*Your assignment:* In the data below, locate each line with the word "next" and list it.

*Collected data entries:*
================

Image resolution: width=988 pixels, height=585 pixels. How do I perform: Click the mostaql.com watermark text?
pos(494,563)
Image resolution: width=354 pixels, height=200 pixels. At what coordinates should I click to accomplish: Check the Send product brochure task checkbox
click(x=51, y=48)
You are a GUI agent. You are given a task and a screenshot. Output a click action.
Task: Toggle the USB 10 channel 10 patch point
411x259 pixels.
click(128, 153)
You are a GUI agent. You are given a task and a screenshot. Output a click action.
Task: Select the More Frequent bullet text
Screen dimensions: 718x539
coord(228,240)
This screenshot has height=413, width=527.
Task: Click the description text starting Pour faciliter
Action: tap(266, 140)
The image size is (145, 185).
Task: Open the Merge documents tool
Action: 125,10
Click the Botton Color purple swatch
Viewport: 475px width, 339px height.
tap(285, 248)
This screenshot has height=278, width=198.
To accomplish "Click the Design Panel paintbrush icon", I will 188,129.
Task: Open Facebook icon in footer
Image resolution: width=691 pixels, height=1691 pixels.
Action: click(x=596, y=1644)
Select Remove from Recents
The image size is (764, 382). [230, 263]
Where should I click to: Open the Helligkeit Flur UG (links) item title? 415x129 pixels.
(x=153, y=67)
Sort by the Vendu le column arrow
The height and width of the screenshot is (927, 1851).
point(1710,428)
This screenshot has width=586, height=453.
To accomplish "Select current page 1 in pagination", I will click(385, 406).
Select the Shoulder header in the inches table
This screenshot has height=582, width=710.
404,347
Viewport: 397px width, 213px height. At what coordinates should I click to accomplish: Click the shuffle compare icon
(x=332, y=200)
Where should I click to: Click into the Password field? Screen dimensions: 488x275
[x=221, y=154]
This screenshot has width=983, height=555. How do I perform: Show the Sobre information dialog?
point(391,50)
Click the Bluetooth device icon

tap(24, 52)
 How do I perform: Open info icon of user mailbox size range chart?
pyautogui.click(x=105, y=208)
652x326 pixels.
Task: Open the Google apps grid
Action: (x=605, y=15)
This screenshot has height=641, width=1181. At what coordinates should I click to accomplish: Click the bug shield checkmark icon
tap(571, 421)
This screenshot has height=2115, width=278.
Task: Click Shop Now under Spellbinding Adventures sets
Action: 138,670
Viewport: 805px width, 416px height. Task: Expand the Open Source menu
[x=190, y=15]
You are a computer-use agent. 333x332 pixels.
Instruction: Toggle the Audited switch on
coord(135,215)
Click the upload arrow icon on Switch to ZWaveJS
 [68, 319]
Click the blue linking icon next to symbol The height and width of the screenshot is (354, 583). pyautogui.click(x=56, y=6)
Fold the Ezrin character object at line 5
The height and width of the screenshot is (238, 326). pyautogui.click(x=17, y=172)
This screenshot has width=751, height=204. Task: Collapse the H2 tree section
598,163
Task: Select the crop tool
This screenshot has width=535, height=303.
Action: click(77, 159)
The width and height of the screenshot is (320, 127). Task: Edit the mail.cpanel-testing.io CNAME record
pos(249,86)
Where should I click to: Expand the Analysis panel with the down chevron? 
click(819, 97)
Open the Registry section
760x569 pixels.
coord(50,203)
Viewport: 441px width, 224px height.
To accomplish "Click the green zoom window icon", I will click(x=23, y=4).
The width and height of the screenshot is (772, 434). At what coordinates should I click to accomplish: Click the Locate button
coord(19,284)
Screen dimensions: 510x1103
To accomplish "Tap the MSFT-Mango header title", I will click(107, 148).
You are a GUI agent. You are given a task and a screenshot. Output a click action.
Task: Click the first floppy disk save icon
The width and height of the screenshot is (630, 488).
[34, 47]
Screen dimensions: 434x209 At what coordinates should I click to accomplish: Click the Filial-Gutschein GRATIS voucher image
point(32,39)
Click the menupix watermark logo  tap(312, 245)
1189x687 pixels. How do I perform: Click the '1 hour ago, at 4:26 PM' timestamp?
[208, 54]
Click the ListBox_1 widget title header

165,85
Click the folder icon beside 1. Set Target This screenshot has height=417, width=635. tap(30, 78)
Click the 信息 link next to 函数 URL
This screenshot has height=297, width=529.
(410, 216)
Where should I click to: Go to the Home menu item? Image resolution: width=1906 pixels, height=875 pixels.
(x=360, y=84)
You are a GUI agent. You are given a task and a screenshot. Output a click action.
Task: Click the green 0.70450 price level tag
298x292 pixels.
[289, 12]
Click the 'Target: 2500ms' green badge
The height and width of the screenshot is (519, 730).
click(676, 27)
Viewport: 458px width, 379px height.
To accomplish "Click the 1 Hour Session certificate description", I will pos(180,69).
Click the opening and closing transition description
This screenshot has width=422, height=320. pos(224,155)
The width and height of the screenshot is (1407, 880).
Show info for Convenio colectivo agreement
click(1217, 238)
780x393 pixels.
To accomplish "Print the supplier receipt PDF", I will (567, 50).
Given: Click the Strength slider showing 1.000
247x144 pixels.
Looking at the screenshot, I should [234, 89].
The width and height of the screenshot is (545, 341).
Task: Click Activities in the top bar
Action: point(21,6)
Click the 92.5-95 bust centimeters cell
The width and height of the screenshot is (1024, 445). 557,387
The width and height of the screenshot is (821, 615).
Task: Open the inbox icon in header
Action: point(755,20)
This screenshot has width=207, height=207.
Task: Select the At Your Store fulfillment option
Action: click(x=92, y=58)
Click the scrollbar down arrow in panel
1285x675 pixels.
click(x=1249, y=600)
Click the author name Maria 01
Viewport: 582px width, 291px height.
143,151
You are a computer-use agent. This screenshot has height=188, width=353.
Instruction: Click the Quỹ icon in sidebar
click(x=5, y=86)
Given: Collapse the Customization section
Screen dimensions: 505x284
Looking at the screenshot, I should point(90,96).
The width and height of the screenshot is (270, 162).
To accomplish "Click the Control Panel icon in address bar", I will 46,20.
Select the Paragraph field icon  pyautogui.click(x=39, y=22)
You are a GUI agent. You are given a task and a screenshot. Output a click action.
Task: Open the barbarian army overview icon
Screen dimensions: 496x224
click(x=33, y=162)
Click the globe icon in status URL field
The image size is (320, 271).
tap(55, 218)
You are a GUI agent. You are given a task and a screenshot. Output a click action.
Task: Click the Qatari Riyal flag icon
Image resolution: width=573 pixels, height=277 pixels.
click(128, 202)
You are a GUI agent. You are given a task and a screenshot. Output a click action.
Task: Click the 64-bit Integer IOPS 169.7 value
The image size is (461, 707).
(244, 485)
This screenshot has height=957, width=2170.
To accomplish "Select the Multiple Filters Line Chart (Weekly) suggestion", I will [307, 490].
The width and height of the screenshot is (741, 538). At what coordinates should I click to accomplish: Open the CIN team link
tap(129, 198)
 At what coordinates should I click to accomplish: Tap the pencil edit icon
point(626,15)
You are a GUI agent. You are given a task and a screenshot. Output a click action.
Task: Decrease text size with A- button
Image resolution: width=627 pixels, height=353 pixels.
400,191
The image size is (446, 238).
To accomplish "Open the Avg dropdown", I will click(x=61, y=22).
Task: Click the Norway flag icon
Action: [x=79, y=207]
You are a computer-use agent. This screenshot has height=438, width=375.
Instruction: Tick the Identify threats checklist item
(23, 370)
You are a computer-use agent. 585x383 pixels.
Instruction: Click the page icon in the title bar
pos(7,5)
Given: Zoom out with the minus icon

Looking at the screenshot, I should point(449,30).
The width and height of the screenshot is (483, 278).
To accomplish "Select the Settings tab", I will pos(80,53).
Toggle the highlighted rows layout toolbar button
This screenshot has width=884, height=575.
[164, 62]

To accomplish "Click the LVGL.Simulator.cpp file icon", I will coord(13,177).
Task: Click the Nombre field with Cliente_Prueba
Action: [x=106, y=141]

================

*Result of this exercise:*
Click the blue linking icon next to symbol The height and width of the screenshot is (354, 583). pyautogui.click(x=56, y=6)
Click the 信息 link next to 函数 URL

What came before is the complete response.